Zoll prüft reine Weste von Wach- und Sicherheitsfirmen
3. März 2010 | Themenbereich: Baden-Württemberg, Security | DruckenIm Rahmen einer bundesweiten Schwerpunktprüfung hat die Finanzkontrolle Schwarzarbeit des Hauptzollamts Stuttgart in der vergangenen Woche 83 Unternehmen des Wach- und Sicherheitsgewerbes in Stuttgart, im Rems-Murr-Kreis sowie in den Landkreisen Böblingen und Esslingen verdachtsunabhängig geprüft.
Die 22 eingesetzten Zöllnerinnen und Zöllner kontrollierten an drei Prüfungstagen 261 Personen, darunter Türsteher von Diskotheken sowie Sicherheitspersonal bei Großveranstaltungen und Warenhäusern. Einige Kaufhausdetektive waren ziemlich verblüfft, als sie von den Zollbeamten geprüft wurden.
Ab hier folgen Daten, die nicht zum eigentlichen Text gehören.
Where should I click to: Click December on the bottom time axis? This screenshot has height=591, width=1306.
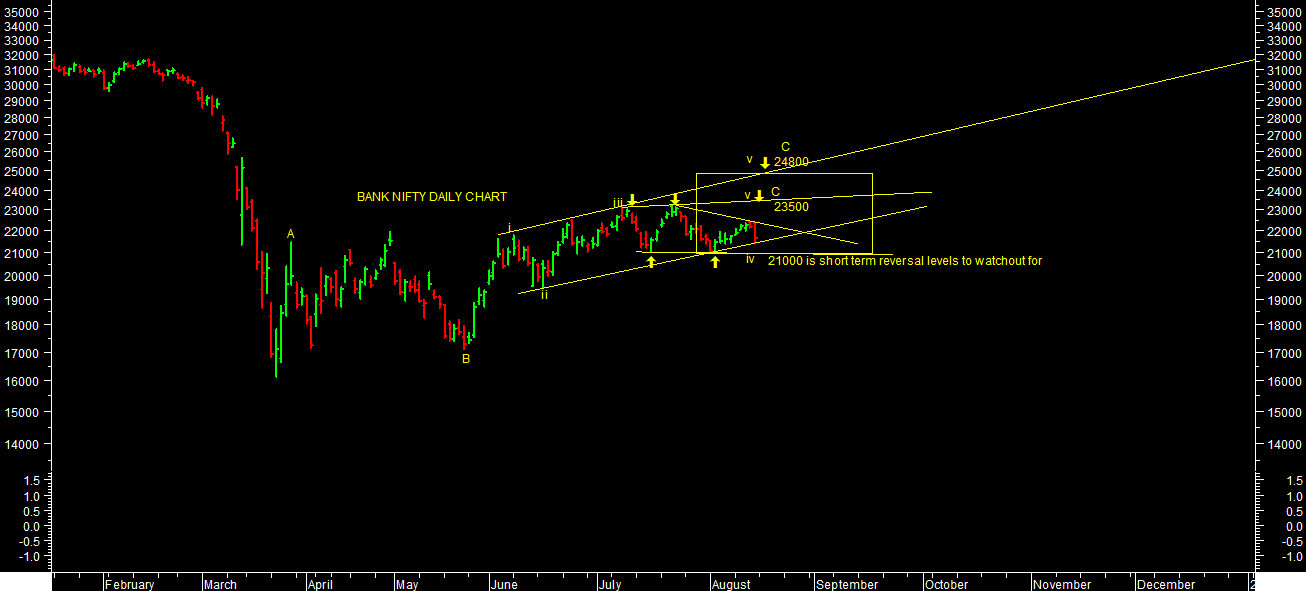coord(1166,585)
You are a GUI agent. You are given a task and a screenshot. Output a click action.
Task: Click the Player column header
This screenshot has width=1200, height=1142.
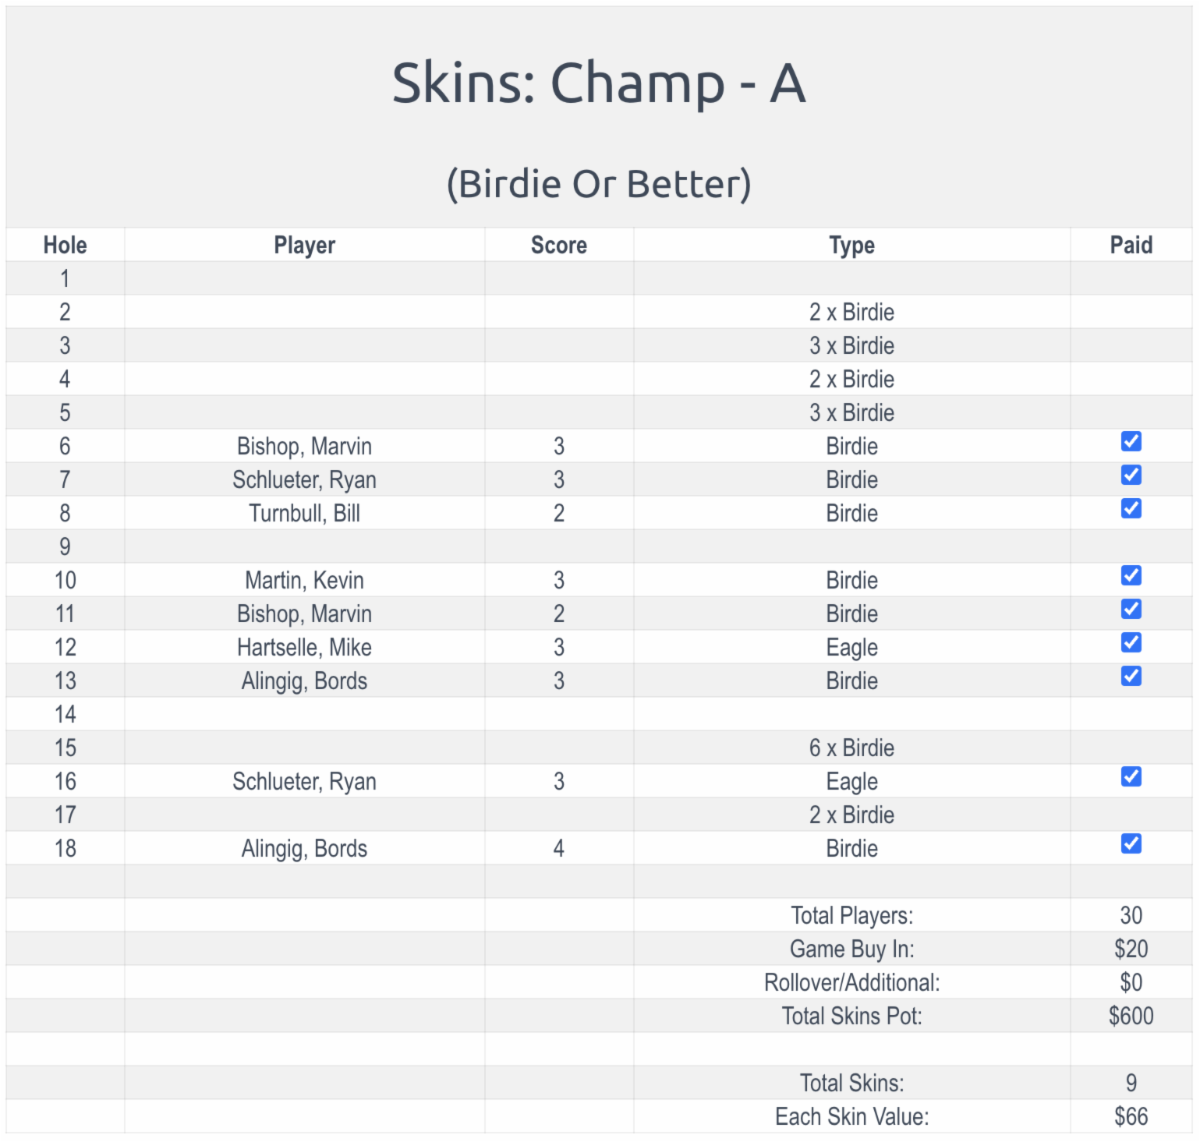point(304,245)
Momentan gibt es lediglich einen Anhaltspunkt für einen Verstoß. Ein Mann wollte trotz gesetzlicher Verpflichtung keine Angaben zu seinem Lohn machen. Ihm droht nun ein Bußgeld. Derartige Verstöße können mit maximal 30.000 Euro geahndet werden.
Die Arbeit der Zöllner ist nach den drei Prüfungstagen noch nicht abgeschlossen. Nach dem Motto - Vertrauen ist gut, Kontrolle ist besser - überprüfen sie nun die Abgaben der Arbeitgeber und der Arbeitnehmer.
Die Schwerpunktprüfung in der Branche wurde sehr begrüßt: So werden gesetzesuntreue Unternehmen und Arbeitnehmer aufgespürt.